### [Task goal]
Format the rows from the line with "The image size is (1080, 711)." to the line with "Action: point(212,290)" as a numbered list, both of those lines included and blank lines left out.
=======
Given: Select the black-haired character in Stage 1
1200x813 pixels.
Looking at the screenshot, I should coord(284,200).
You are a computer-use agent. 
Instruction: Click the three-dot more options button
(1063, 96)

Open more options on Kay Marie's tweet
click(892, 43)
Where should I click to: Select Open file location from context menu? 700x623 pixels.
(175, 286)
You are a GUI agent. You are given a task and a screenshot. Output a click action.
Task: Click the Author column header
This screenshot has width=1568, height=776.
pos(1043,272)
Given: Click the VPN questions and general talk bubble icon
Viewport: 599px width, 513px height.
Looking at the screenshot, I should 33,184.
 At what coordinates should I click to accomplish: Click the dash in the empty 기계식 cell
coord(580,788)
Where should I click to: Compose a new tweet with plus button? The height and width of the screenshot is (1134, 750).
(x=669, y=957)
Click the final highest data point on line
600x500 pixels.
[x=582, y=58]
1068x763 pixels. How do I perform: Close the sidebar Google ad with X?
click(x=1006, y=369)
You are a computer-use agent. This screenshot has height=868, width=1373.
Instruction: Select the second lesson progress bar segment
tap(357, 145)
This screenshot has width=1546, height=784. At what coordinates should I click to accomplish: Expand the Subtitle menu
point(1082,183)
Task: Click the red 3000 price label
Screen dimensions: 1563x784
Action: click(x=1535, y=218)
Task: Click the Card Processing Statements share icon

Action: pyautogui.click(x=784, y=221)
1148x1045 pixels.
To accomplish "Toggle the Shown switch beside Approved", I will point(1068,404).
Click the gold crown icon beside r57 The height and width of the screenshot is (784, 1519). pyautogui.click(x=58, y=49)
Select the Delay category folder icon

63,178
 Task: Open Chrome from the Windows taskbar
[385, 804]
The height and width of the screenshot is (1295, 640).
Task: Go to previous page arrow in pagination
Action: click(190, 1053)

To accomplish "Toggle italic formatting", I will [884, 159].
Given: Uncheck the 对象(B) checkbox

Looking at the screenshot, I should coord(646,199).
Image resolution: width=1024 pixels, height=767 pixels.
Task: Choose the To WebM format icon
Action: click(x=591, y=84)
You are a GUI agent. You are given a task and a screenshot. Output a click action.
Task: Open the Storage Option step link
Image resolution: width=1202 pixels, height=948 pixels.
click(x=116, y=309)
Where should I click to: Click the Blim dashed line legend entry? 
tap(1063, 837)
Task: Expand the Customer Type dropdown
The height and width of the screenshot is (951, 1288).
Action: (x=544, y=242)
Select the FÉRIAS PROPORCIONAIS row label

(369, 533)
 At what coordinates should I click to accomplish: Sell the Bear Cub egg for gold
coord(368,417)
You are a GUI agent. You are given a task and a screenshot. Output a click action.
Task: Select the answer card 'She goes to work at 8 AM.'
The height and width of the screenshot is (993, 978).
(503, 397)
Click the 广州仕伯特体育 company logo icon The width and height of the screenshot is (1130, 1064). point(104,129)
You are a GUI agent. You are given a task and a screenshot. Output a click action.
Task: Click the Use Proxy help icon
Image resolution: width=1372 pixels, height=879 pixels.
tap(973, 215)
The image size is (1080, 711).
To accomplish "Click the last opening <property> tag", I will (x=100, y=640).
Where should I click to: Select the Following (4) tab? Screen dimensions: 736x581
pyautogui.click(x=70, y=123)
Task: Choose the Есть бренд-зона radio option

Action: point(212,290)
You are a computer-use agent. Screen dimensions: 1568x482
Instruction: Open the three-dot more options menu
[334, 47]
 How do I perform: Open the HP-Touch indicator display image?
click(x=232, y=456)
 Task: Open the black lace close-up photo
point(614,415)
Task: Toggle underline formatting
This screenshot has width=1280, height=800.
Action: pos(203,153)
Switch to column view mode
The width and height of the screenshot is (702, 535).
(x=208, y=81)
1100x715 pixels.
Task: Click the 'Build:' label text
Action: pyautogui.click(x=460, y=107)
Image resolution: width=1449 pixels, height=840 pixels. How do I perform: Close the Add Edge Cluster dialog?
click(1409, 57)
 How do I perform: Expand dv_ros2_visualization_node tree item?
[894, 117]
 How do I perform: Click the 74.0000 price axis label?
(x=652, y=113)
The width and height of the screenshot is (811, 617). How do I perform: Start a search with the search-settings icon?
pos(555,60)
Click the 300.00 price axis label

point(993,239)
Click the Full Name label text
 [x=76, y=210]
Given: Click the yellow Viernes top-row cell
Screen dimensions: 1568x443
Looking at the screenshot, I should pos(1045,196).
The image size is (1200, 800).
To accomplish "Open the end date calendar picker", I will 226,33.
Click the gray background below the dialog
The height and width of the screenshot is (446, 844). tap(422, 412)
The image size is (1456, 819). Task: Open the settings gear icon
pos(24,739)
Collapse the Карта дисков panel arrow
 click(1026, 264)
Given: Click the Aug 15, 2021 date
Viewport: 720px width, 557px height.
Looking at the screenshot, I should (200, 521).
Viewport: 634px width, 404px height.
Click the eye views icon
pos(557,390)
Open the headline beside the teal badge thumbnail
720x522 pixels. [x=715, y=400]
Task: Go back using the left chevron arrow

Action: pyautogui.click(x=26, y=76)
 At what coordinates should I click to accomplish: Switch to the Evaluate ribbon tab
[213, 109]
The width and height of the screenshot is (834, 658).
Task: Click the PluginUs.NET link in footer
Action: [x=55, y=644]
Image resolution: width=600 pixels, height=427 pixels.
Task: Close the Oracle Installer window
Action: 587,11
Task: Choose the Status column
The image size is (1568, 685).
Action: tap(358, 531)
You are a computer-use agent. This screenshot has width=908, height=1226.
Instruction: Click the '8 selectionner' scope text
=======
### [Result of the exercise]
1. The image size is (1080, 711).
2. To accomplish "Click the last opening <property> tag", I will (x=100, y=640).
3. Where should I click to: Select the Following (4) tab? Screen dimensions: 736x581
4. pyautogui.click(x=70, y=123)
5. Task: Choose the Есть бренд-зона radio option
6. Action: point(212,290)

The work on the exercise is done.